Canadian ice hockey player (born 1980)

Tyler John Bouck (born January 13, 1980) is a Canadian former professional ice hockey centre who played in the National Hockey League (NHL) with the Dallas Stars, Phoenix Coyotes and the Vancouver Canucks. He spent the last five seasons of his career in Germany with ERC Ingolstadt of the Deutsche Eishockey Liga (DEL).

==Playing career==
Bouck was a second-round draft pick (57th overall) by the Dallas Stars in the 1998 NHL entry draft after three years with the Prince George Cougars of the Western Hockey League. After another two seasons with the Cougars and a brief spell with the AHL's Utah Grizzlies, Bouck finally made his debut for Dallas during the 2000–01 NHL season, playing 48 regular-season games that season, scoring 7 points (2 goals and 5 assists).

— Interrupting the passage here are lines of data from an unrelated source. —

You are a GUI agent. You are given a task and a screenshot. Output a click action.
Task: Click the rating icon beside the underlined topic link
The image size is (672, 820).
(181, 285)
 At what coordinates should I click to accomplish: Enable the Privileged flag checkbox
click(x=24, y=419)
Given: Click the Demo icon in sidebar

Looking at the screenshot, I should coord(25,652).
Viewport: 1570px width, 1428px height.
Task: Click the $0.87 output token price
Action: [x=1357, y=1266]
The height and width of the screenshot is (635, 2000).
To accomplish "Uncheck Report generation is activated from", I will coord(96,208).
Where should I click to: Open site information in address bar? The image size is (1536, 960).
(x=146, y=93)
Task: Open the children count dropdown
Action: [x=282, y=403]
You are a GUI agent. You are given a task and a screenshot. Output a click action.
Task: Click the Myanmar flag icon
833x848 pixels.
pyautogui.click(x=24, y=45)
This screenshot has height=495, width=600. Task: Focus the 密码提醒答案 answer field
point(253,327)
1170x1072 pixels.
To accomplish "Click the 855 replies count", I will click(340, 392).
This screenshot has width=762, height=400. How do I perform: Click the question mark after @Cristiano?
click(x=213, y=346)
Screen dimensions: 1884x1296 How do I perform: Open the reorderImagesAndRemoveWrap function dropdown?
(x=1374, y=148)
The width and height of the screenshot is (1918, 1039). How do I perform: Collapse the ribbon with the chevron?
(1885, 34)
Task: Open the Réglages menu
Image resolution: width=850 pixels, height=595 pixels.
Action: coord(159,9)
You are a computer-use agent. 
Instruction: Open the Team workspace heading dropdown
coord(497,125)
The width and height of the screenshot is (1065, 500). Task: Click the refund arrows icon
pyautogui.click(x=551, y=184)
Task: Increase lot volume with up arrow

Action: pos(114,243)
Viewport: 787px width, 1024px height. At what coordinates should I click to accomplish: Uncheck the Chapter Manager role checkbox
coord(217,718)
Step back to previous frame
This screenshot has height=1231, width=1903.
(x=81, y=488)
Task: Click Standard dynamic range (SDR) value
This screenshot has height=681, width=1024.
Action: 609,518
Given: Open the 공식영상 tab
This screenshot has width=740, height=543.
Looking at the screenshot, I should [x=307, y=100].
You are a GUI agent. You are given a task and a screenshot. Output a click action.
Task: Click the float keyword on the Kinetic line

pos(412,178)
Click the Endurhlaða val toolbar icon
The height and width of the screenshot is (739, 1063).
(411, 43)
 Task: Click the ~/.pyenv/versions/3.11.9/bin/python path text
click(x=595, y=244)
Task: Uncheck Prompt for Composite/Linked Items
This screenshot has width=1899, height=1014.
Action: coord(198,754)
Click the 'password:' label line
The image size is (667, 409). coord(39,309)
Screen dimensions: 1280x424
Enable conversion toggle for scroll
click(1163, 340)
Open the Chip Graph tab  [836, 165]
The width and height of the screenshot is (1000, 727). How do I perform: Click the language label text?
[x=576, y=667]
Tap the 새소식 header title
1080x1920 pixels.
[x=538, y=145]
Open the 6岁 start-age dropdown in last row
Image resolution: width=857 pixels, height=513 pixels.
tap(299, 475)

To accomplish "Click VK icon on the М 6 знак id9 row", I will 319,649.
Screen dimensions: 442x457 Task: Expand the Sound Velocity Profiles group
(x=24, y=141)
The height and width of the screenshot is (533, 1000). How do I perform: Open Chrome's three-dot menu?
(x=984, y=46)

On June 23, 2001, Bouck was traded from the Stars to the Phoenix Coyotes for Jyrki Lumme. Bouck only played seven games for Phoenix and played mostly for the Springfield Falcons of the AHL. Bouck's spell with the Coyotes lasted just six months as he was traded on December 28, 2001, along with Todd Warriner and Trevor Letowski to the Vancouver Canucks for Drake Berehowsky and Denis Pederson. Bouck began his Canucks career once again in the AHL with the Manitoba Moose until he was called up briefly to the Canucks roster in the 2003–04 NHL season, playing 18 regular-season games and scoring a goal and two assists for three points.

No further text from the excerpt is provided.